TEXTE À EXAMINER ▸
Les Grecs, eux, faisaient voyager les morts dans la barque de Charon, de mauvaise réputation, pour traverser l’Achéron et rejoindre le royaume d’Hadès.
A la suite de tous ces articles, je comprends mieux ce qui me semblait étrange autrefois. D’autres civilisations ont peut-être aussi utilisé cette métaphore; mais je n’en connais pas.
Pour ce qui est des anagrammes, je souhaiterais demander à Brigitte B ce qu’elle veut dire exactement; ou plus précisément ce que veut dire Etienne Klein par « Anagrammes…….. ou le sens caché du monde ».
S’il s’agit de simples jeux sur les mots, les exemples cités sont en effet assez sidérants, et relèvent du plaisir intellectuel. Mais « sens caché du monde » laisse présager quelque chose de plus profond. Voulez-vous dire qu’il y aurait un sens caché dans de nombreux mots, noms, ou expressions ? Mais alors caché par qui ? pourquoi ? Et si l’on admettait cela, il faudrait admettre qu’il y aurait autant de manières de comprendre, de voir, de sentir le sens du monde qu’il y a de langues, car un anagramme n’est pas traduisible.

CONSIGNE 1 ▸
Recopiez fidèlement le passage du texte à examiner qui va de « Les Grecs, eux, faisaient » à « n’en connais pas. ».
CONSIGNE 2 ▸
D'après le texte à examiner, quel fleuve les morts traversaient-ils chez les Grecs pour rejoindre le royaume d'Hadès ?

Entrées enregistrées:

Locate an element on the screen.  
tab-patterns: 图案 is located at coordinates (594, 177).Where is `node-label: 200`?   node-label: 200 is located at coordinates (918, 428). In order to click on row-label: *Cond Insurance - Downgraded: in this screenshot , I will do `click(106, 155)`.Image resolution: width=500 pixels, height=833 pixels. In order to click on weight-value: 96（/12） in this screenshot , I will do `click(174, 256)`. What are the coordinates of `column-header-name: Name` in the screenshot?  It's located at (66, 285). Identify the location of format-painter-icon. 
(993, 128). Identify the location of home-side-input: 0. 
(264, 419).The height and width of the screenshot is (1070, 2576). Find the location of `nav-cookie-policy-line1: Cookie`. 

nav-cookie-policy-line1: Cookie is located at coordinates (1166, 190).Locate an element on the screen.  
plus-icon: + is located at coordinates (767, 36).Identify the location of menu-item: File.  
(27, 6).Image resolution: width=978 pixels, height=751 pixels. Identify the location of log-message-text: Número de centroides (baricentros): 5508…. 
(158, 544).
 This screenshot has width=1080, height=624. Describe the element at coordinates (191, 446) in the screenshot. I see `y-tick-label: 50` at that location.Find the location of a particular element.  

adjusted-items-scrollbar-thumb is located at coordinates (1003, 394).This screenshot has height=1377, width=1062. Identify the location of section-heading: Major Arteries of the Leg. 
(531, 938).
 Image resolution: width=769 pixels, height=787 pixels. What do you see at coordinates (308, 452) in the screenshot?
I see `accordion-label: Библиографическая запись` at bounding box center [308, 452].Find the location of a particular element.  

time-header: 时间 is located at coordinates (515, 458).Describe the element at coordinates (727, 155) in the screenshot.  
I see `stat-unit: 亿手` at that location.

VOTRE RÉPONSE 1 ▸
Les Grecs, eux, faisaient voyager les morts dans la barque de Charon, de mauvaise réputation, pour traverser l’Achéron et rejoindre le royaume d’Hadès.
A la suite de tous ces articles, je comprends mieux ce qui me semblait étrange autrefois. D’autres civilisations ont peut-être aussi utilisé cette métaphore; mais je n’en connais pas.

VOTRE RÉPONSE 2 ▸
L'Achéron.